To determine who is correct, let's analyze the information given:
- Triangle ABC has a right angle at B, and triangle PQR has a right angle at Q.
- The corresponding sides are as follows:
- AB ≅ QR
- AC ≅ PR
Wyatt claims that the triangles are congruent by the HL (Hypotenuse-Leg) Congruence Theorem. The HL Congruence Theorem states that if you have a right triangle, and you know the lengths of the hypotenuse and one leg, then the two right triangles are congruent.
In triangle ABC, we have:
- The hypotenuse would be the side opposite the right angle (which is not specified but can be inferred).
- The leg AB and the leg AC are given congruences.
Parker thinks they are congruent by SAS (Side-Angle-Side). For SAS, you need two sides and the angle between them, which also seems applicable since angle B (90 degrees) is between sides AB and AC.
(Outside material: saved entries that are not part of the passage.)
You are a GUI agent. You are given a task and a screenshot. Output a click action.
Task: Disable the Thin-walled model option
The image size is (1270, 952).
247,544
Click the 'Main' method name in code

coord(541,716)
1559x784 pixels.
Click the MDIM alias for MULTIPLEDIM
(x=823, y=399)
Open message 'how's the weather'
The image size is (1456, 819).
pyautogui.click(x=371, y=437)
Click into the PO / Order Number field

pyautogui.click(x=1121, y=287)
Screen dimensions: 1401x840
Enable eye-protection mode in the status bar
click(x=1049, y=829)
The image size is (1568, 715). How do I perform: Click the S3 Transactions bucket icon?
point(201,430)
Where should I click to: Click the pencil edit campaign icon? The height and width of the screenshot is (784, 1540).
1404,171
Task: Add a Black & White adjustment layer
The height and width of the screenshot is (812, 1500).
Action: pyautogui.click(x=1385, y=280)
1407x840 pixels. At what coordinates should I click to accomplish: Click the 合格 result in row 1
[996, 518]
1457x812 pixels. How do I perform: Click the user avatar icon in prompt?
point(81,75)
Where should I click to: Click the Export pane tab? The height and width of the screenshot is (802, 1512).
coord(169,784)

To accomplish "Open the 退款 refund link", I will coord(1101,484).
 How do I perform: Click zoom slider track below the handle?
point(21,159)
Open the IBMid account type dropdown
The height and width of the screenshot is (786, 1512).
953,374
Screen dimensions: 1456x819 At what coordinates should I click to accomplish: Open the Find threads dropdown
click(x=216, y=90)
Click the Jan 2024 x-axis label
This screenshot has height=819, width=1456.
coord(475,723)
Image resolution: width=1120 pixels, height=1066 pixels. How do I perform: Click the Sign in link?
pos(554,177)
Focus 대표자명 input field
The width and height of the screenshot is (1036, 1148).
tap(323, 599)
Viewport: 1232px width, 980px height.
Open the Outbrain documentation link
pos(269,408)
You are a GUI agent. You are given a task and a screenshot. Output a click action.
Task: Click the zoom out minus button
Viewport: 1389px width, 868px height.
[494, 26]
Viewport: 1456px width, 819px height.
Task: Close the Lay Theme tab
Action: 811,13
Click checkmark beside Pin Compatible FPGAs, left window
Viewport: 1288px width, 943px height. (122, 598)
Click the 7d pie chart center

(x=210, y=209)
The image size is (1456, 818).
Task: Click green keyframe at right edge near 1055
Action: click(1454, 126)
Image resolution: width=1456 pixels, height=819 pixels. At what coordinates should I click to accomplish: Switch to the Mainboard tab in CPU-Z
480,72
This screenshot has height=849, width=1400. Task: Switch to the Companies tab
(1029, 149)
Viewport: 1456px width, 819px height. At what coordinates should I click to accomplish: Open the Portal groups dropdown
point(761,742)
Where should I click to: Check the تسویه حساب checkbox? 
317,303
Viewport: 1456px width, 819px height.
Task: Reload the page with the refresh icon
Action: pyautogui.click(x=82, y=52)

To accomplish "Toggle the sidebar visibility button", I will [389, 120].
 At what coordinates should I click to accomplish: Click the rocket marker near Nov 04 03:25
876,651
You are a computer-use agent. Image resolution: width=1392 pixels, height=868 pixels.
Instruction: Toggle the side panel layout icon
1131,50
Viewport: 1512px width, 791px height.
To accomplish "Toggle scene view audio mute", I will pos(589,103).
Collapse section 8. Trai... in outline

Since both triangles are right triangles:
- Wyatt is correct in stating that they can be proven congruent by the HL theorem using AB and AC.
- Parker is also correct as SAS could work because they have two sides (AB and AC) and the included angle (90 degrees).
Therefore, since both methods validate the congruence of the triangles, the correct response would be that both Wyatt and Parker are correct.
So the best response is: Both are correct.